Basically, ALL reloading data is generic by bullet weight and powder type, NO manual is "accurate" in the sense that we can blindly follow any suggested charges. I get uncomfortable seeing people speak of loading data as "recipies"; that word implies we will get equal results if we use it and that's not true, not by a long shot. :rolleyes:

Why not? Our rifles are not what was used to develop the listed data! Our RIFLES are the single greatest "changes" we can possibly make to any book loads. I know a fellow who blows primer pockets with book "mid-range" charges of Varget in his straight factory Win 70 in 22-250!

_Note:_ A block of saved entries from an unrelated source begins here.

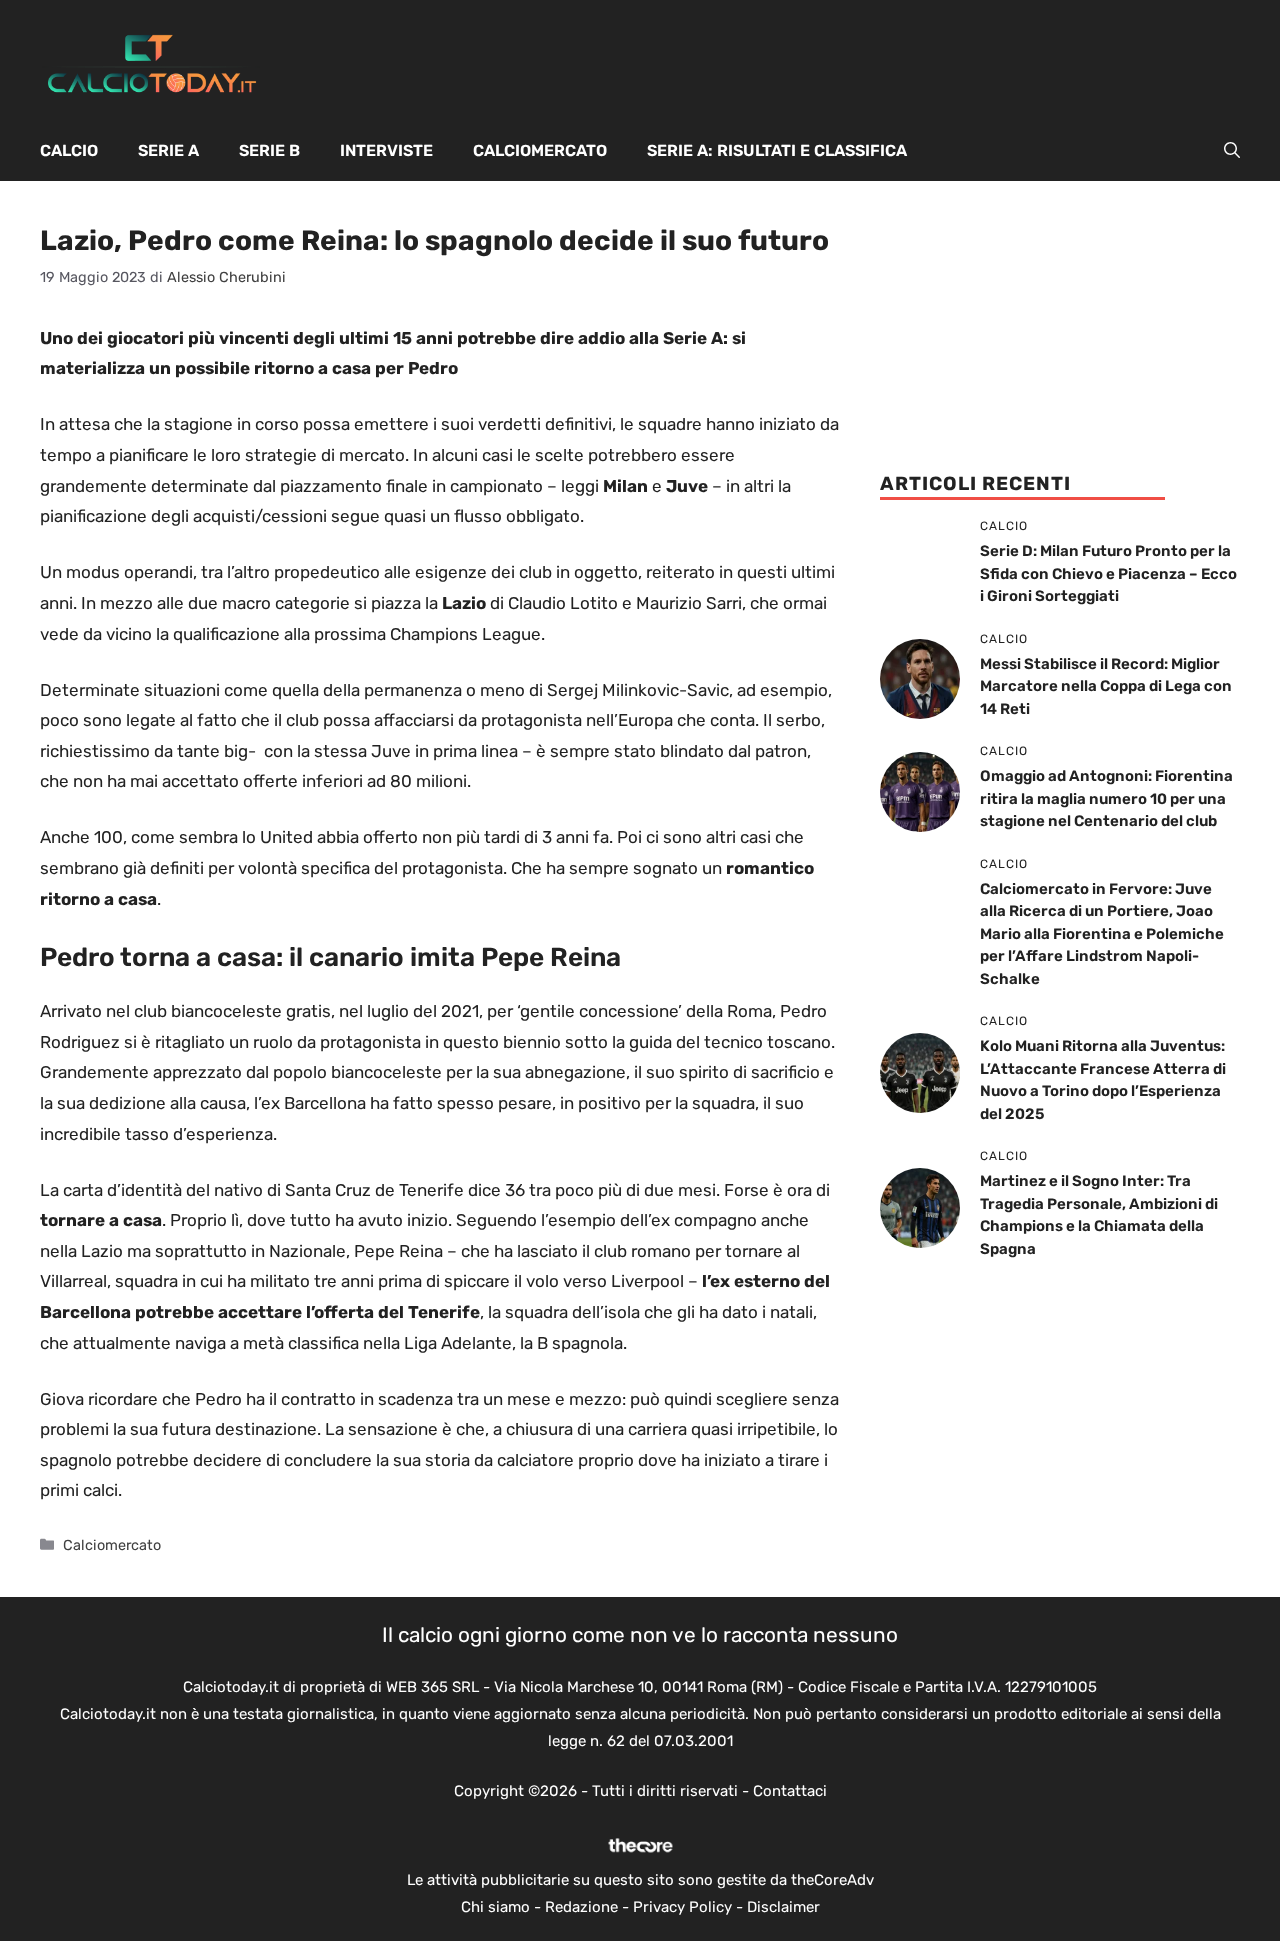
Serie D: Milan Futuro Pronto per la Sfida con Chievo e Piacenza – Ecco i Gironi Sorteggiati (1108, 573)
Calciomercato (540, 150)
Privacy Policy (682, 1907)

The ONLY "book" rule that cannot be changed is to "start low and only move up to book max unless, or until, we see excess pressure signs." Mix any cases, primers, powder lots or bullet makers you wish but don't ignore that rule! :D
I did not mean to offend anyone with the use of the word "recipe". I can follow along with what everyone is saying... the last sentence of boomtubes post "Mix any cases, primers, powder lots or bullet makers you wish but don't ignore that rule!" (start low and only move up to book max) is the nod I am looking for. I do not plan on going crazy right out of the gate, but just trying to get out of the gate without screwing up. Seems like the more I read from different sources, they are all the same principal but they are all different in ingredients.